Choose an insurance plan that can be used anywhere. Some plans, such as discount programs, may limit you to certain providers.
Understand the product before you buy a policy. You will likely have questions about what conditions are covered, the average cost of premiums, and how the insurance works. (Take advantage of free, no-obligation, online quotes.) Cant find answers on the Website? Call the insurer and ask questions to your hearts content.
Ask your veterinarian for his or her recommendation. Many practitioners have first-hand experience with the leading insurers.
For multi-pet households, find an insurer that provides multiple pet discounts. With VPI, for instance, an owner insuring two or three pets receives a five percent discount on each base medical plan, while four or more pets qualify an owner for 10 percent off each base medical plan.

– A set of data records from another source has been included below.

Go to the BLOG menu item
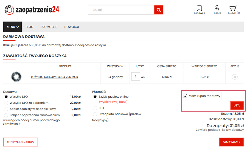247x157 pixels. (x=29, y=27)
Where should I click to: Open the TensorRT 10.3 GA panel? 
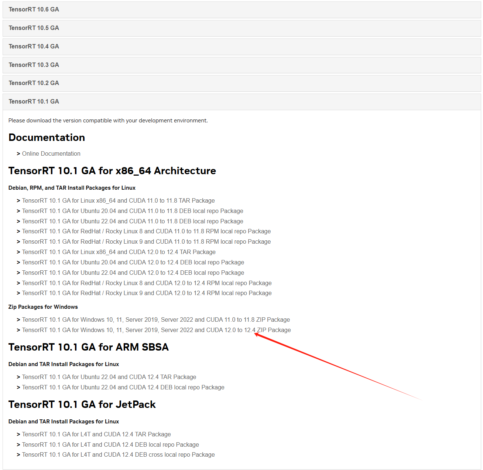click(34, 65)
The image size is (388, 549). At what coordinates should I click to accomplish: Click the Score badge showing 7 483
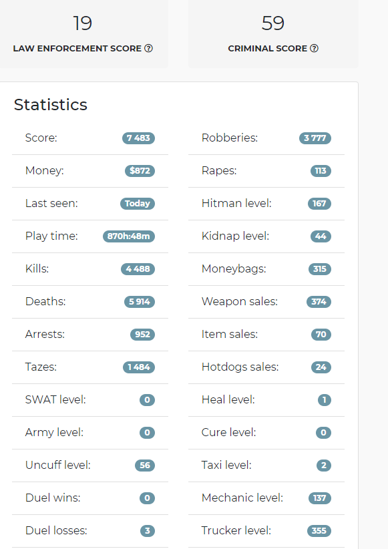tap(138, 138)
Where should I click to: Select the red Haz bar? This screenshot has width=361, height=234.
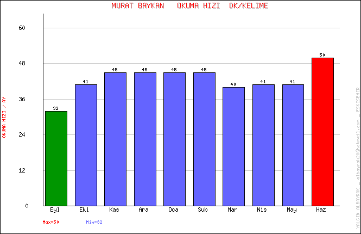point(322,132)
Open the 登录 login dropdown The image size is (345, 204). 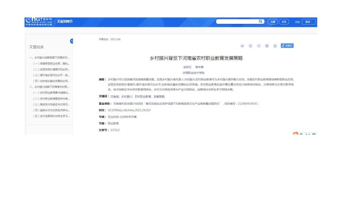coord(309,22)
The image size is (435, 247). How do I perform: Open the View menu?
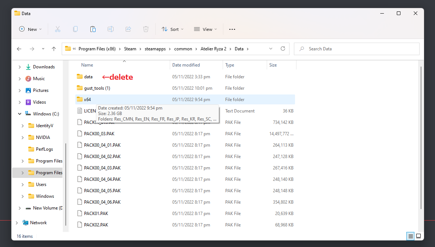tap(205, 29)
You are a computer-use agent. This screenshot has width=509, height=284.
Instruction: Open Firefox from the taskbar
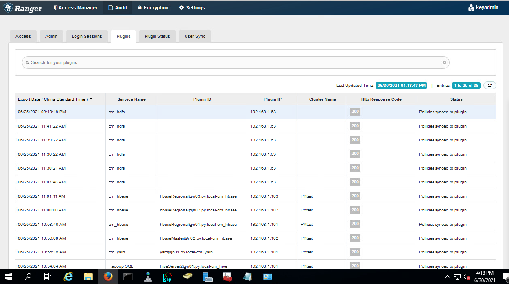pyautogui.click(x=108, y=276)
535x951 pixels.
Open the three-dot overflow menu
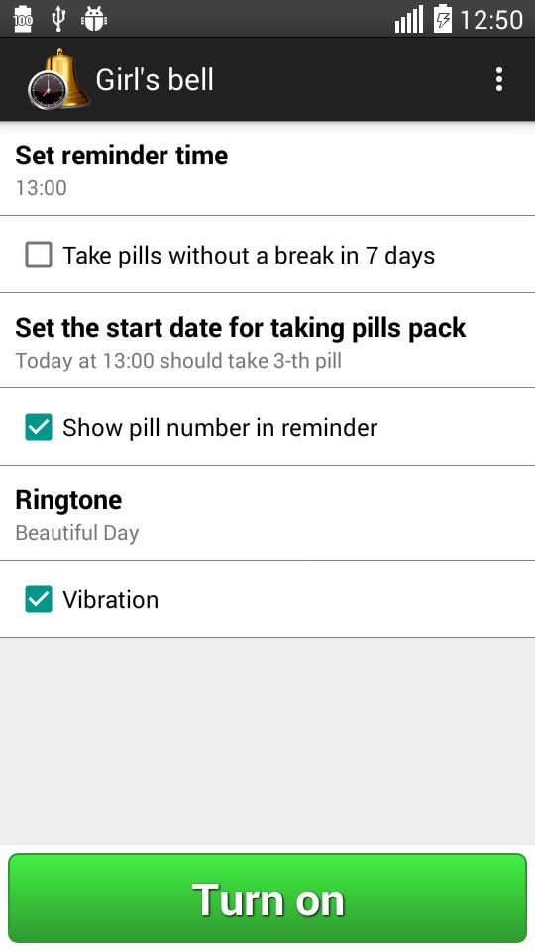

In addition, keep an eye out for the following limitations:
Exclusions. Pre-existing conditions – defined by VPI as any illness, accident, or injury that has been contracted or appeared prior to the effective date of your policy – are common exclusions in pet insurance policies. Other exclusions will depend on the policy you choose. Exclusions can often be covered for an additional cost.
Waiting periods. Be sure to note when a policy begins and ends. For instance, one company states that there is a 30-day waiting period on illnesses from the point of enrollment.
Caps. Be aware of pet insurance limits or caps on how much a company will pay for each illness or injury, per animal and per year. Pay attention to annual caps or lifetime caps.
Finally, before you sign up for pet insurance, be sure you know the answers to the following questions: Can I stay with my own veterinarian? Are prescriptions covered? Are routine veterinary visits (vaccinations, dental care, and flea control) included? Above all, read the fine print to ensure that you buy the peace of mind you desire.